Dieses Mal: Sabine Weyermann. Gemeinsam mit ihrem Ehemann Thomas Kraus-Weyermann und ihrer Tochter Franziska Weyermann führt sie das Bamberger Familienunternehmen Weyermann® Malz in vierter und fünfter Generation. Seit mehr als 40 Jahren gestaltet sie die Entwicklung des international renommierten Spezialmalzherstellers aktiv.
BAMBERGER: Sind Sie eine Macherin?
Sabine Weyermann: Diese Frage kann ich mit einem klaren Ja beantworten!

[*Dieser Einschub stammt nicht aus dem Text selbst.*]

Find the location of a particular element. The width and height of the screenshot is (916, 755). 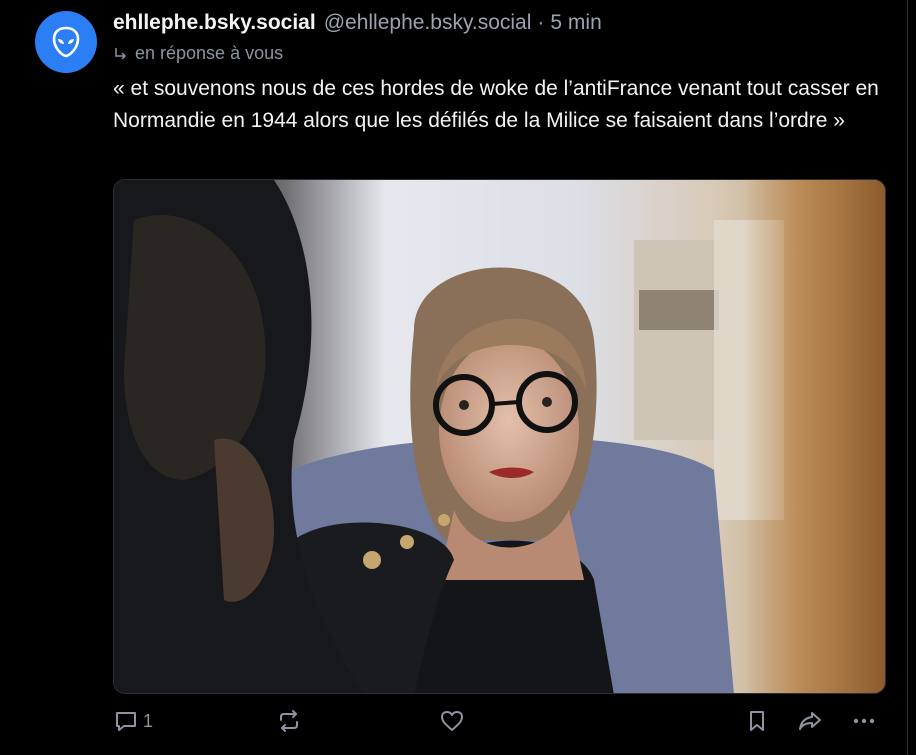

reply-context: en réponse à vous is located at coordinates (198, 54).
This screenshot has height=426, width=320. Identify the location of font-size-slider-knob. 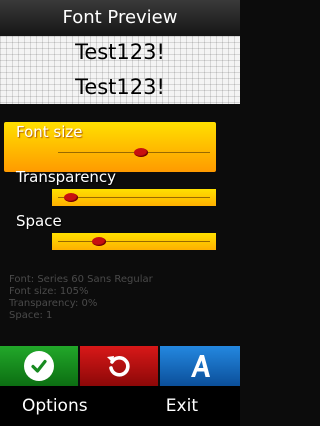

BAMBERGER: Warum sind Sie eine Macherin?
Sabine Weyermann: Eine meiner großen Eigenschaften ist die Tatkraft. Dazu kommt eine große Kreativität. Kombiniert mit einer guten Vorstellungskraft, superguter Organisation und Lebensfreude. Es macht mir einfach viel Freude, Ideen zum Wohle von Weyermann® zu haben und sie auch zeitgleich umzusetzen.
BAMBERGER: Was macht für Sie das „Machen“ aus?

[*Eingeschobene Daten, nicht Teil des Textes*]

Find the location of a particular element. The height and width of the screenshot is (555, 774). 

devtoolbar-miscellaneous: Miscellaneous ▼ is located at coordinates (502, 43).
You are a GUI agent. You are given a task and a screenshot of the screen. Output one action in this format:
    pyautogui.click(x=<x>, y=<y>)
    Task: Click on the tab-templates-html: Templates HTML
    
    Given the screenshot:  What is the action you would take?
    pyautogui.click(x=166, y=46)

Sabine Weyermann: Für mich ist das „Machen“ mit Kreativität verbunden, viel mit Strategie. Bei uns gibt es den schönen Slogan: Arbeiten in Weyermann®, aber auch Arbeiten an Weyermann®. Und das gilt für uns alle! Und natürlich heißt unser Firmenslogan: Sich regen bringt Segen!
BAMBERGER: Wie und wann hat das Machen bei Ihnen angefangen?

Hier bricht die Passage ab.